Like Annie says, "If you don't have a metaphor, you ain't got shit."
This is all about orbits and arcs.
Hand drawn orbits so they're not perfect. Hand rasped and planed so there are minute variations in the surfaces. You can feel them more than you can see them.
Over a Negroni, walking to a movie, between songs in Cary's tiny kitchen, watching the Coca Cola sign flashing on and off outside; John's been giving me updates on his moon missions. The current one, LADEE, is about ready to crash into the moon. These are years of updates and conversations, questions answers and more questions because it takes years of planning, building, testing, blasting off, flight control and ending of a NASA mission.

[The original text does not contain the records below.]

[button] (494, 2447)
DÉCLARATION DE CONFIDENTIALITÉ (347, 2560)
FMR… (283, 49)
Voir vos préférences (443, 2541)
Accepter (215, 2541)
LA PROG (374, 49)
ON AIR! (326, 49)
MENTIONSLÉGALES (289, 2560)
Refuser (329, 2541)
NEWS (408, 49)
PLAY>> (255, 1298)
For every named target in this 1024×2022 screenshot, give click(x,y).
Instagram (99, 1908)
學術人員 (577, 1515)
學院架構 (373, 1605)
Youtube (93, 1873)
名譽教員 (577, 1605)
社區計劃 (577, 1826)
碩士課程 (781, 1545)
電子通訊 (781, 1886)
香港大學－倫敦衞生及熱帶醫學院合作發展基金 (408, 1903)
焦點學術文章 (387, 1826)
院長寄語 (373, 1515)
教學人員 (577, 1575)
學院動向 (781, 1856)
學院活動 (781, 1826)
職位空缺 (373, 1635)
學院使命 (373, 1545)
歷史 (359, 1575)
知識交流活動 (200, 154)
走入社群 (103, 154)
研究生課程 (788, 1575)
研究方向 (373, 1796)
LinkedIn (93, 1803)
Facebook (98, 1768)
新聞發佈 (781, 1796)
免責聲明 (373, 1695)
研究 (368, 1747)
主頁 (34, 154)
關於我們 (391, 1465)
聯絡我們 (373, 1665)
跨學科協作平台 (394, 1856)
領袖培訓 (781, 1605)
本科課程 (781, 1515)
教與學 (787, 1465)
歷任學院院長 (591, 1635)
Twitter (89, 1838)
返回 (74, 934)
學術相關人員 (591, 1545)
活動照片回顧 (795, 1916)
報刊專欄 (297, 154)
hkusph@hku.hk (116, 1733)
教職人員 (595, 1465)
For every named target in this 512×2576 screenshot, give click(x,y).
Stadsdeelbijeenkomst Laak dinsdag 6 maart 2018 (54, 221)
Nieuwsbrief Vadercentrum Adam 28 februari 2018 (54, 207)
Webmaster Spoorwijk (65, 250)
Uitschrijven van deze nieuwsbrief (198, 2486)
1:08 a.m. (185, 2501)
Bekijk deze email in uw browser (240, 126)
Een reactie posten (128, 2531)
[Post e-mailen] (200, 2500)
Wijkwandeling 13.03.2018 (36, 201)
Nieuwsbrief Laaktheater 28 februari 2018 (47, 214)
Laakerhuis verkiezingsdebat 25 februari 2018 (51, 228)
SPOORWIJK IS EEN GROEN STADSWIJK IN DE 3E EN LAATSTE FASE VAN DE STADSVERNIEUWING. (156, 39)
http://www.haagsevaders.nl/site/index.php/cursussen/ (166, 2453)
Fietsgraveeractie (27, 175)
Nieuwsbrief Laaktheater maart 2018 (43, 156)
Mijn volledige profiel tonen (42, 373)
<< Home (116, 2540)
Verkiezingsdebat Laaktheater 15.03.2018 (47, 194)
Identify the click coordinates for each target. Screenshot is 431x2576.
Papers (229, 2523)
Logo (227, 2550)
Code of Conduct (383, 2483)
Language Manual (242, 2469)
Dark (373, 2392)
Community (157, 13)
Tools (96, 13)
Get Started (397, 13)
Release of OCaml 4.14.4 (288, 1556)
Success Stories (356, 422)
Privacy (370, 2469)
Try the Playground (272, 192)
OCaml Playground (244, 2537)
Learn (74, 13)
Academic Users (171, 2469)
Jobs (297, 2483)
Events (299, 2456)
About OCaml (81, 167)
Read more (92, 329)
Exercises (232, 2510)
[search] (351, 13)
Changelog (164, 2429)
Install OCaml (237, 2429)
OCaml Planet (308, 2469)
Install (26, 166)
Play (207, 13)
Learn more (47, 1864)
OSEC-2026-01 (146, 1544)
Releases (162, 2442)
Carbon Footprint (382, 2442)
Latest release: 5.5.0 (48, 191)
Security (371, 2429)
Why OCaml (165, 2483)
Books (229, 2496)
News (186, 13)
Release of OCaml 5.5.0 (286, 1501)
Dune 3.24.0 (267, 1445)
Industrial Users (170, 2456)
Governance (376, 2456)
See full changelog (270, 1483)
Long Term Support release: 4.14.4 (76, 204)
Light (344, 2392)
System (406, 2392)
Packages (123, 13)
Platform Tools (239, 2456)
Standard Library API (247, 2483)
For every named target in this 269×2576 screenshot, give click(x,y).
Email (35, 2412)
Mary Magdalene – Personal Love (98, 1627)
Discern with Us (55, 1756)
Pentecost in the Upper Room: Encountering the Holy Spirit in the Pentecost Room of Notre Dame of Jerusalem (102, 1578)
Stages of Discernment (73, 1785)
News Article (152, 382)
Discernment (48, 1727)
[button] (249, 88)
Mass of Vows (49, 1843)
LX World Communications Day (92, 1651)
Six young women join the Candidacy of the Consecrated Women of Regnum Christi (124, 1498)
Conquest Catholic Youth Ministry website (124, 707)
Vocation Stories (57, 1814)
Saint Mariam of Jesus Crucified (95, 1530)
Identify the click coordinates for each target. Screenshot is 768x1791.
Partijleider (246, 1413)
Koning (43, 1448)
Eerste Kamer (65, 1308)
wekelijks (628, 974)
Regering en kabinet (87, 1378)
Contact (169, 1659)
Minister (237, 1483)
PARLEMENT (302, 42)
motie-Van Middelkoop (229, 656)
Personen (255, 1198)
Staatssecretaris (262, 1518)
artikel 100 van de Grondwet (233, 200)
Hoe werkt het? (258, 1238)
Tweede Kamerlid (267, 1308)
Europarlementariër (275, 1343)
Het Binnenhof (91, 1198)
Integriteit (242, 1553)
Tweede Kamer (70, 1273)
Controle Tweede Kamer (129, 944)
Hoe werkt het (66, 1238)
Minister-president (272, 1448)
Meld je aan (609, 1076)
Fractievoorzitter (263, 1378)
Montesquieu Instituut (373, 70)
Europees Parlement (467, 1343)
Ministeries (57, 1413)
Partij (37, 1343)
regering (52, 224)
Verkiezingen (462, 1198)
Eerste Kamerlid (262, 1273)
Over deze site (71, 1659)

It's John's job to write the commands to control the ship. Instructions come in from the Flight Dynamics Team and John figures out how to do it. The ship's orbits are constantly being fussed with, they're all hand done, not perfect. There are minute variations in them that you can feel more than you can see. The ship arcs across the darkened universe, gets slingshotted around celestial bodies. There's a periapsis at play here....where my orbits comes closest to the celestial bodies on the table top and off they go to come back round again.
John says on his current mission the periapsis of the ship is most important. The periapsis is that point on the orbit that comes closest to the body it's revolving around. And to further that, it's also important that the periapsis of LADEE coincides with the moon's sunrise terminator. You'll have to ask John more about that yourself...bit out of my pay range for an explanation.
The client for this table had one instruction. "Don't make it square." I didn't.